[
https://issues.apache.org/jira/browse/CASSANDRA-1278?page=com.atlassian.jira.plugin.system.issuetabpanels:all-tabpanel
]
Jonathan Ellis reassigned CASSANDRA-1278:
-----------------------------------------
Assignee: Sylvain Lebresne (was: Matthew F. Dennis)
I think we've been over-engineering the problem. Ed was on the right track:
bq. I would personally like to see a JMX function like 'nodetool addsstable
mykeyspace mycf mysstable-file' . Most people can generating and move an
SSTable on their own (sstableWriter +scp)
(This is, btw, the HBase bulk load approach, which despite some clunkiness does
seem to solve the problem for those users.)
The main drawback is that because of Cassandra's replication strategies, data
from a naively-written sstable could span many nodes -- even the entire cluster.

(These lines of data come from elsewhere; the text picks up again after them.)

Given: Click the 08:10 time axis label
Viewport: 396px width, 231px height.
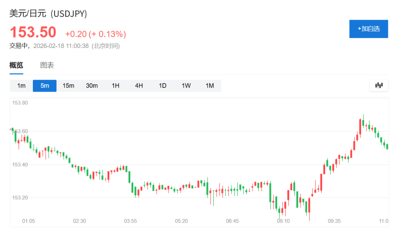Looking at the screenshot, I should (283, 221).
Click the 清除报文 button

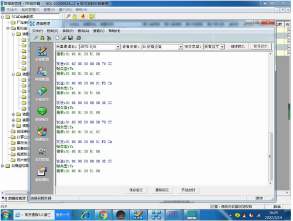[x=162, y=190]
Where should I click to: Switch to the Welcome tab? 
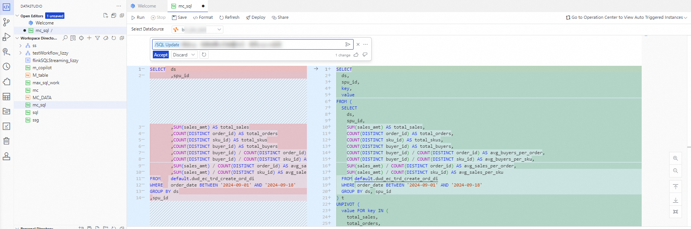click(146, 6)
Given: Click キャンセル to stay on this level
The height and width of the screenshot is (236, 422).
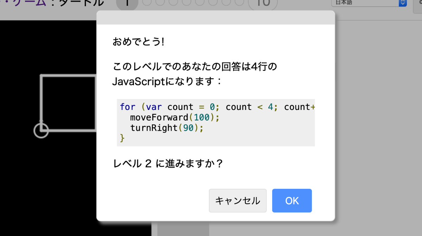Looking at the screenshot, I should pyautogui.click(x=237, y=200).
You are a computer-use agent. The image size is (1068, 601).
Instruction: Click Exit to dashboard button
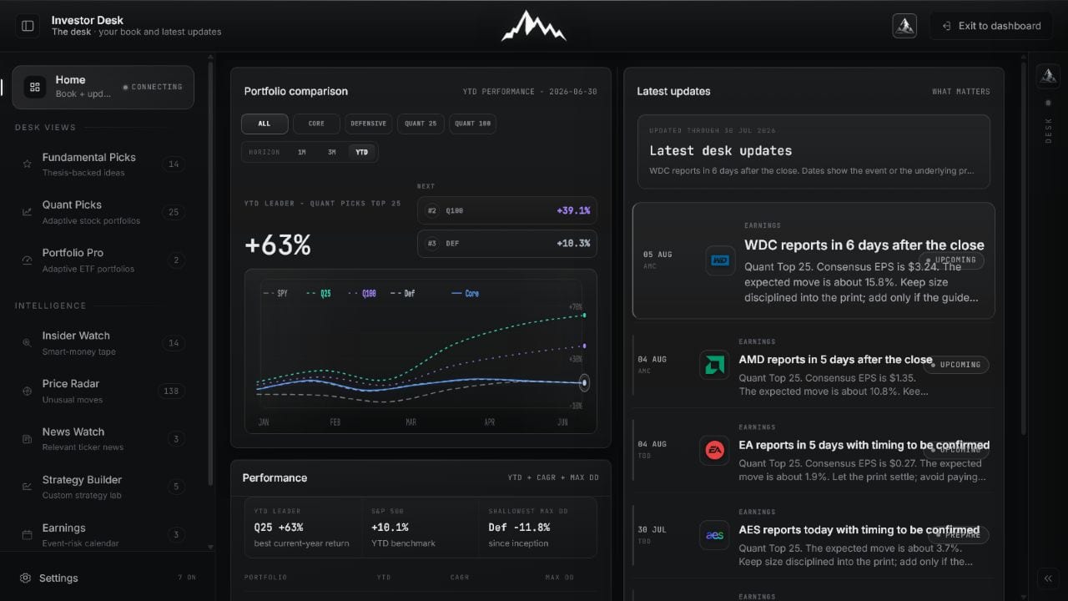coord(991,26)
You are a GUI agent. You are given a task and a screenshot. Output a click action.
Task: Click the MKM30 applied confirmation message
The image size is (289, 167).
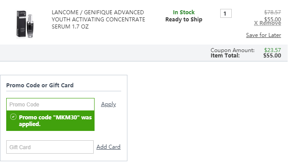(55, 121)
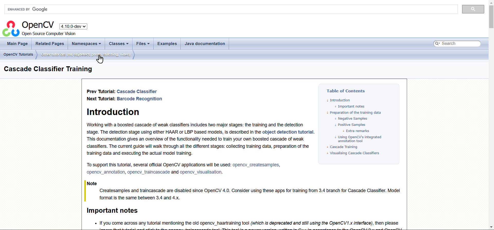494x230 pixels.
Task: Jump to Negative Samples in table of contents
Action: (352, 119)
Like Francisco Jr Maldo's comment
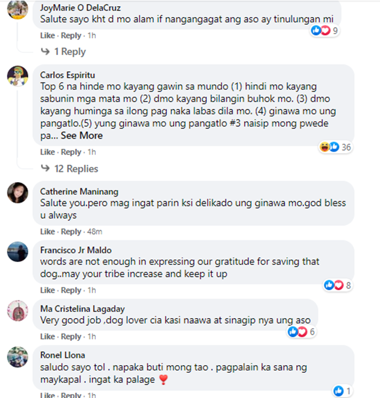 (x=48, y=290)
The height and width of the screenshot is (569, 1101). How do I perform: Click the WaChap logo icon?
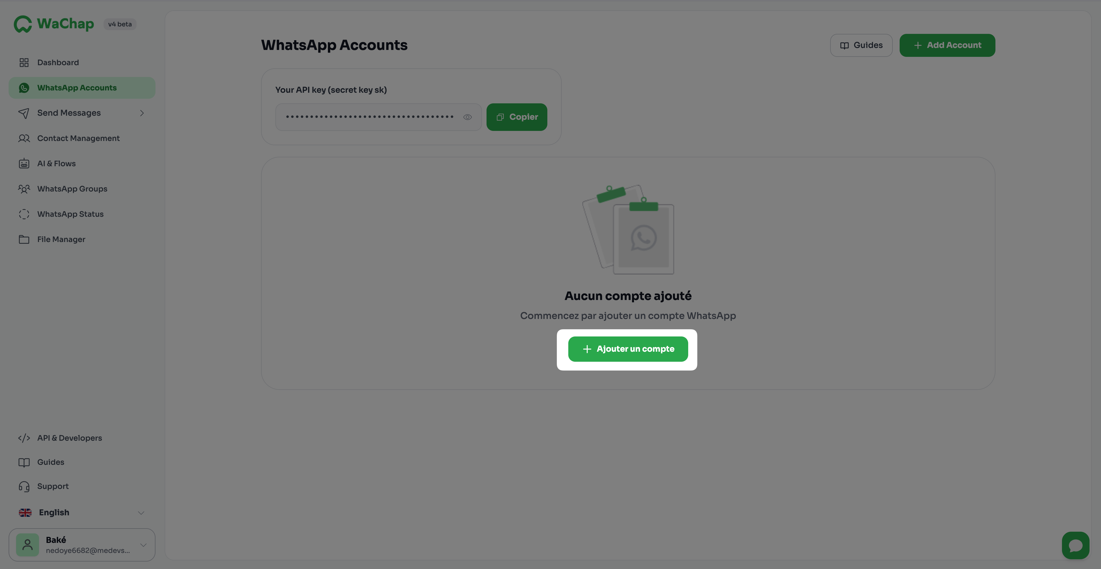[23, 24]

So we can improve the experience a lot with a simple tool that just streams
ranges from a local table to the right nodes. Since it's doing the exact thing
that existing node movement needs -- sending ranges from an existing sstable --
it should not require any new code from Streaming.
Sylvain volunteered to take a stab at this.
> Make bulk loading into Cassandra less crappy, more pluggable
> ------------------------------------------------------------
>
> Key: CASSANDRA-1278
> URL: https://issues.apache.org/jira/browse/CASSANDRA-1278
> Project: Cassandra
> Issue Type: Improvement
> Components: Tools
> Reporter: Jeremy Hanna
> Assignee: Sylvain Lebresne
> Fix For: 0.8.1
>
> Attachments: 1278-cassandra-0.7-v2.txt, 1278-cassandra-0.7.1.txt,
> 1278-cassandra-0.7.txt
>
> Original Estimate: 40h
> Time Spent: 40h 40m
> Remaining Estimate: 0h
>
> Currently bulk loading into Cassandra is a black art. People are either
> directed to just do it responsibly with thrift or a higher level client, or
> they have to explore the contrib/bmt example -
> http://wiki.apache.org/cassandra/BinaryMemtable That contrib module requires
> delving into the code to find out how it works and then applying it to the
> given problem. Using either method, the user also needs to keep in mind that
> overloading the cluster is possible - which will hopefully be addressed in
> CASSANDRA-685
> This improvement would be to create a contrib module or set of documents
> dealing with bulk loading. Perhaps it could include code in the Core to make
> it more pluggable for external clients of different types.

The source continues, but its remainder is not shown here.